begin

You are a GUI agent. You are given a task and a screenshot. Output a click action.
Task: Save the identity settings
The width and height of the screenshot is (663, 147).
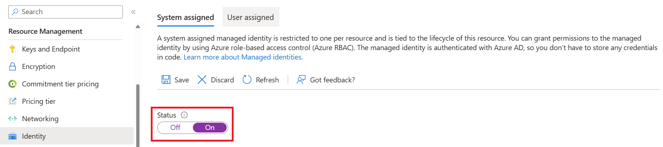point(175,80)
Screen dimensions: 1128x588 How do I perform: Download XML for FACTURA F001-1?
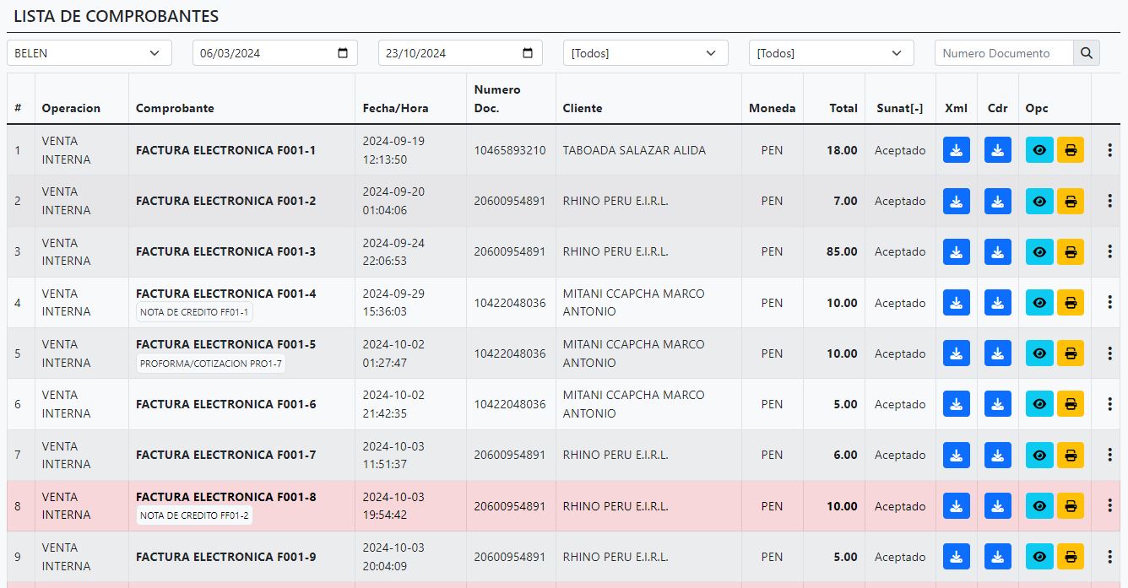tap(956, 150)
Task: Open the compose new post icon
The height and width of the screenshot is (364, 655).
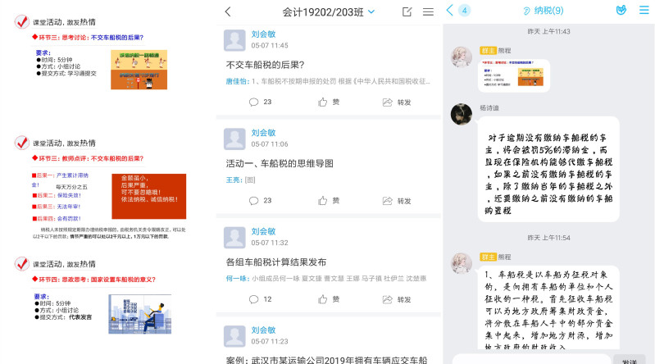Action: tap(407, 11)
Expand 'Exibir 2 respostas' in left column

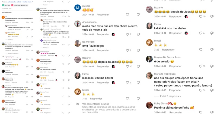click(x=13, y=53)
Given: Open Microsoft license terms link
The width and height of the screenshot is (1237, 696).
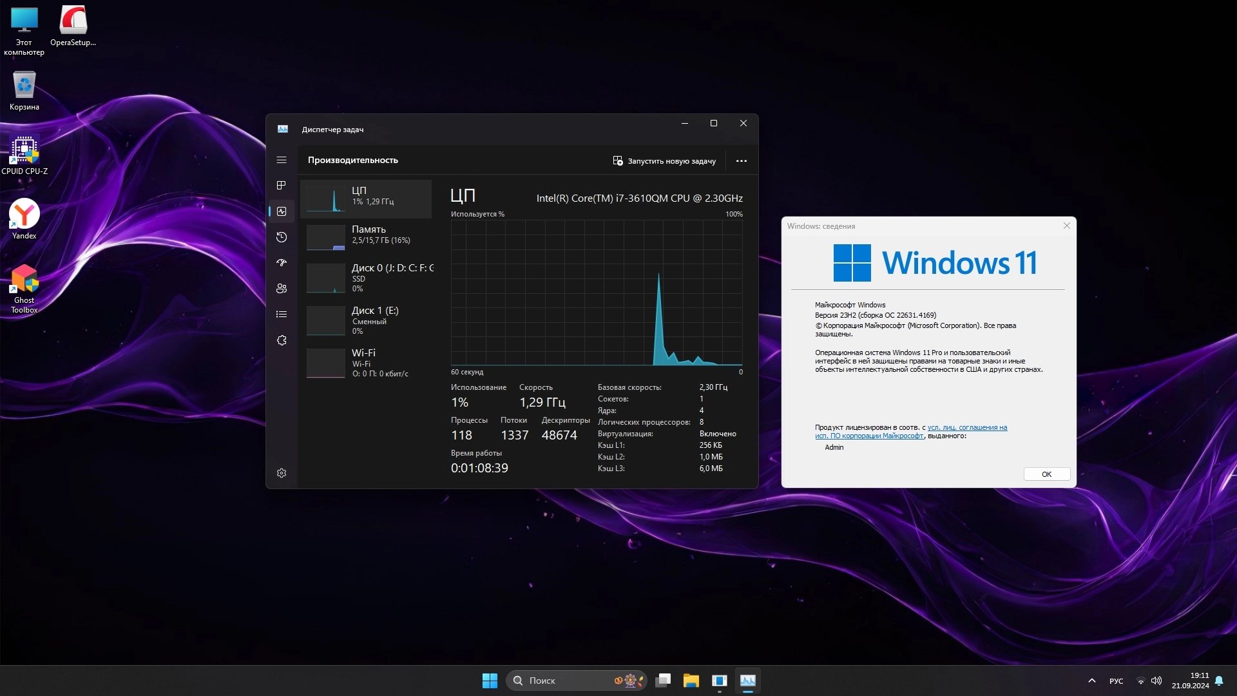Looking at the screenshot, I should point(966,427).
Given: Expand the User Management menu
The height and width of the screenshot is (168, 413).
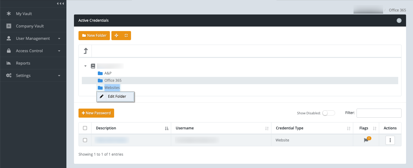Looking at the screenshot, I should pos(33,38).
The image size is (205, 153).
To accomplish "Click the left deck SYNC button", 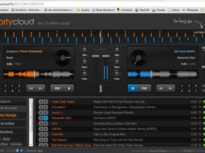I will (57, 88).
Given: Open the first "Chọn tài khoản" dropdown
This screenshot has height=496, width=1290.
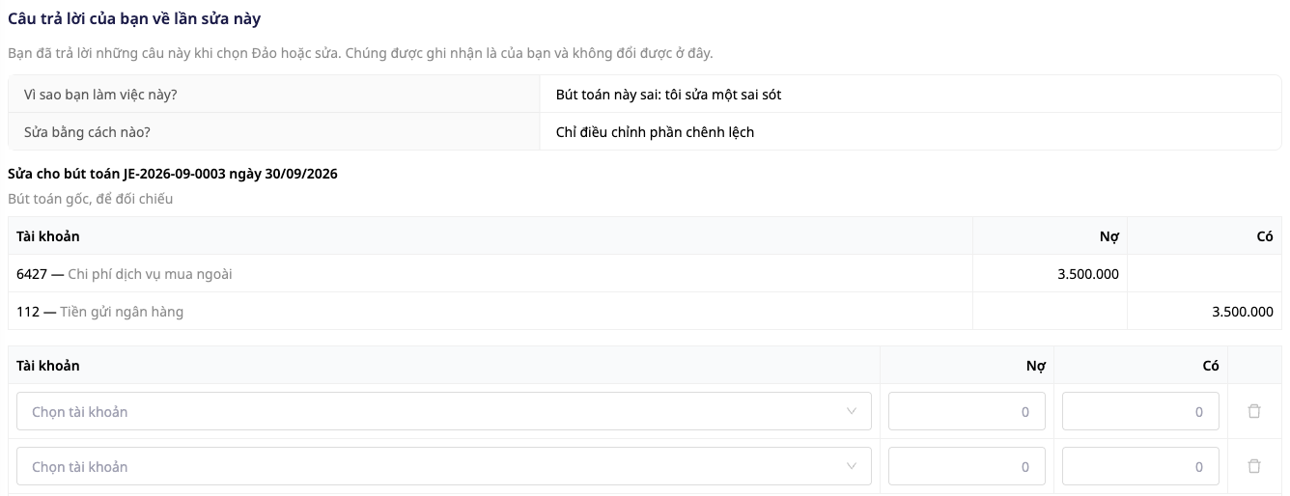Looking at the screenshot, I should 444,411.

end

Rewrite the records from their start through the line containing "point(175,80)", requests included, shifting every coordinate in the answers by adding 74 to it. Omit the pictures.

## Written response
You are a GUI agent. You are given a task and a screenshot. Output a click action.
Task: Save the identity settings
The width and height of the screenshot is (663, 147).
point(249,154)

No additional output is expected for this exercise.